**CHALLENGES**
(a) In the acid stain thread, under what condition does kodman1 say stained concrete is cheaper than tile?
(b) Decide whether each statement agrees with the acid stain thread: (i) kodman1 did the stain job himself; (ii) WilliamH is most interested in the cost per square foot; (iii) Reynolds4 expects there to be some cracks in the floor under the tile.
(c) Print the passage of the acid stain thread that begins at the words "Good question", and stop after the words "are talking about).".

# Another Acid Stain Job



## kodman1 (Sep 16, 2005)

Another stain job complete.


----------



## Law Dog (Jul 27, 2010)

Looks great, congrats!


----------



## WildThings (Jan 2, 2007)

Man that is nice


----------



## hellzno (Jan 9, 2013)

i like that. Did you do that yourself? Do you do homes?


----------



## kodman1 (Sep 16, 2005)

hellzno,

I did it myself and yes I do homes as well.


----------



## jhaines (Sep 29, 2006)

What's the cost per sq ft?


----------



## kodman1 (Sep 16, 2005)

jhaines,
I just sent you a PM


----------



## RAMROD1 (May 4, 2012)

Do you have a step by step thread for other DIYer?


----------



## Boatflounder (Mar 12, 2007)

RAMROD1 said:


> Do you have a step by step thread for other DIYer?


 what he said?!


----------



## WilliamH (May 21, 2004)

RAMROD1 said:


> Do you have a step by step thread for other DIYer?


X3 but I am more interested in the prep work.


----------



## Reynolds4 (Jan 18, 2010)

WilliamH said:


> X3 but I am more interested in the prep work.


Exactly...my wife wants the stained concrete in our house but I'm hesitant due to the fact of not knowing how the floors will look once we remove the tile and grout. I'm sure there are some cracks due to the constant ground shifting we have in the wonderful gumbo.

By the way...LOOKS GREAT!!!!


----------



## kodman1 (Sep 16, 2005)

WilliamH & Reynolds4,

I just sent you two a PM.


----------



## Reynolds4 (Jan 18, 2010)

kodman1 said:


> WilliamH & Reynolds4,
> 
> I just sent you two a PM.


Got it...thanks


----------



## RodBender54 (Aug 27, 2010)

Fantastic job! Cheaper than tile I presume?


----------



## rowdyone (Aug 29, 2009)

RodBender54 said:


> Fantastic job! Cheaper than tile I presume?


Good question


----------



## kodman1 (Sep 16, 2005)

If its brand new concrete it is. If there is a lot of prep work or if you have to do an overlay because of unever surfaces from thinset or a lot of cracks, it can be about the same price or even a little more than tile (it also depends on the type of tile you are talking about).


----------



## WTAggie (Sep 22, 2012)

That looks great! Could you send me a PM of how you did it and what you used?


----------



## agonzales1981 (Jun 12, 2008)

Nice!


----------



## younggun55 (Jun 18, 2009)

Whats the price per sqft to do a driveway?


----------

**DATA SECTION**
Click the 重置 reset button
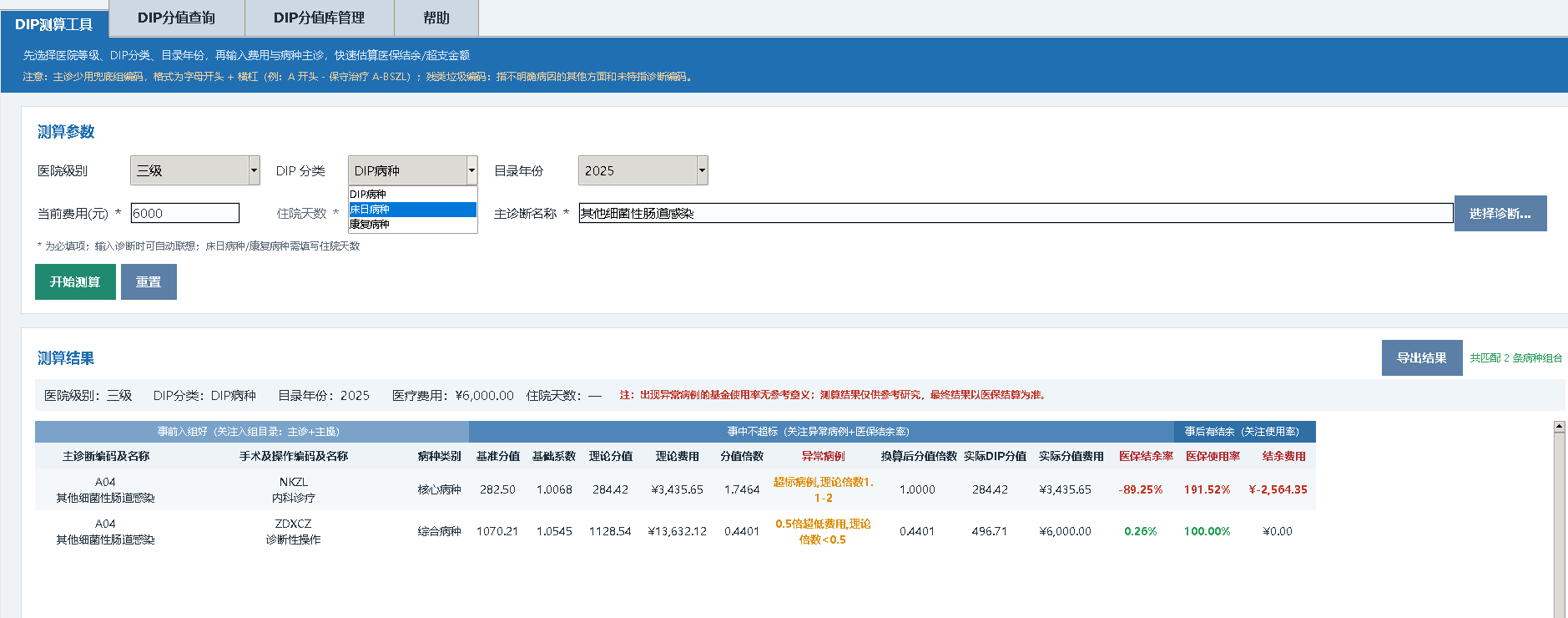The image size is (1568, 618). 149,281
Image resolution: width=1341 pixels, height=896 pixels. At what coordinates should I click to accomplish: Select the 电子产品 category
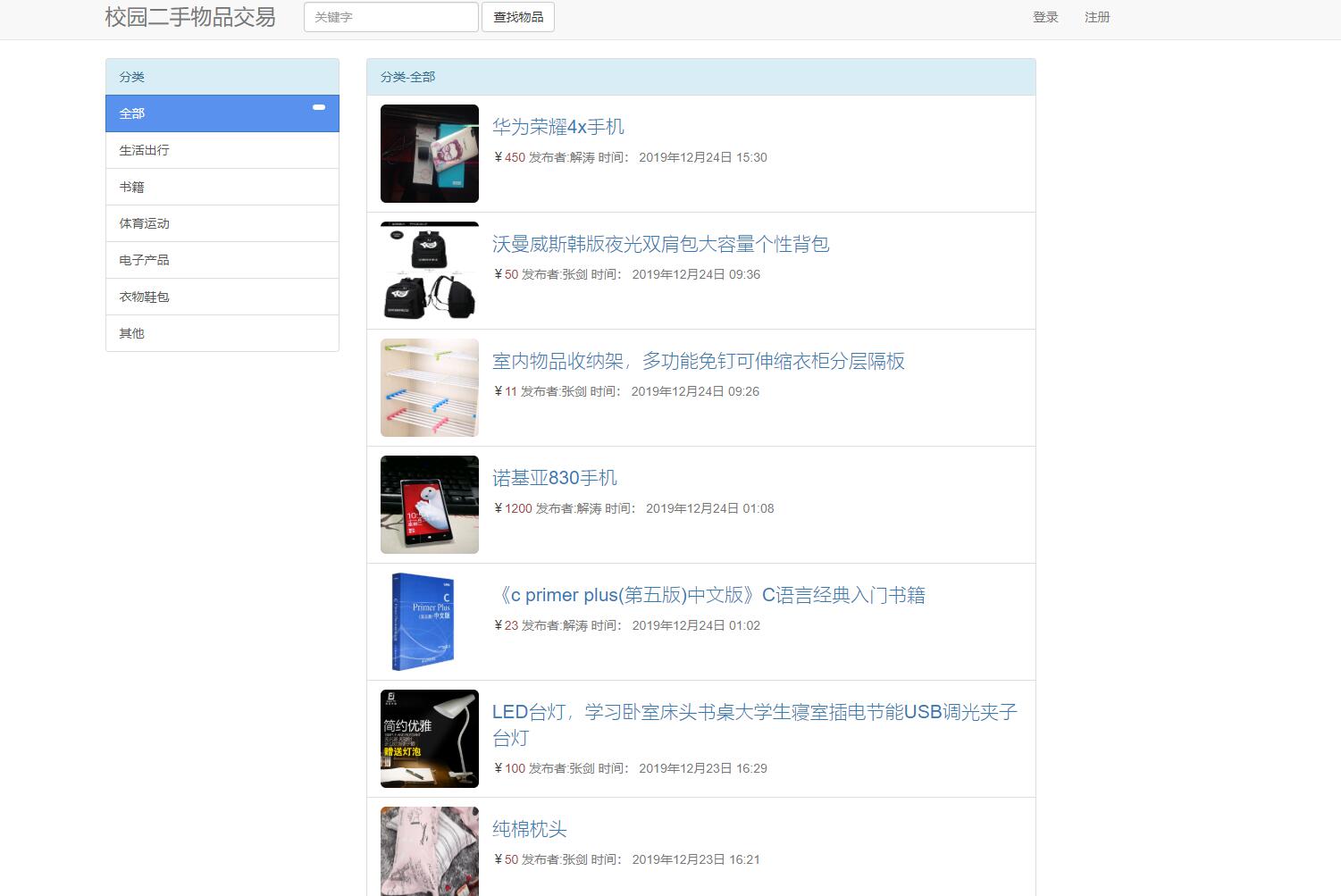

**CORRECT ANSWERS**
(a) When it is brand new concrete.

(b)
(i) Yes: "I did it myself and yes I do homes as well."
(ii) No: "X3 but I am more interested in the prep work."
(iii) Yes: "I'm sure there are some cracks due to the constant ground shifting we have in the wonderful gumbo."

(c)
Good question


----------



## kodman1 (Sep 16, 2005)

If its brand new concrete it is. If there is a lot of prep work or if you have to do an overlay because of unever surfaces from thinset or a lot of cracks, it can be about the same price or even a little more than tile (it also depends on the type of tile you are talking about).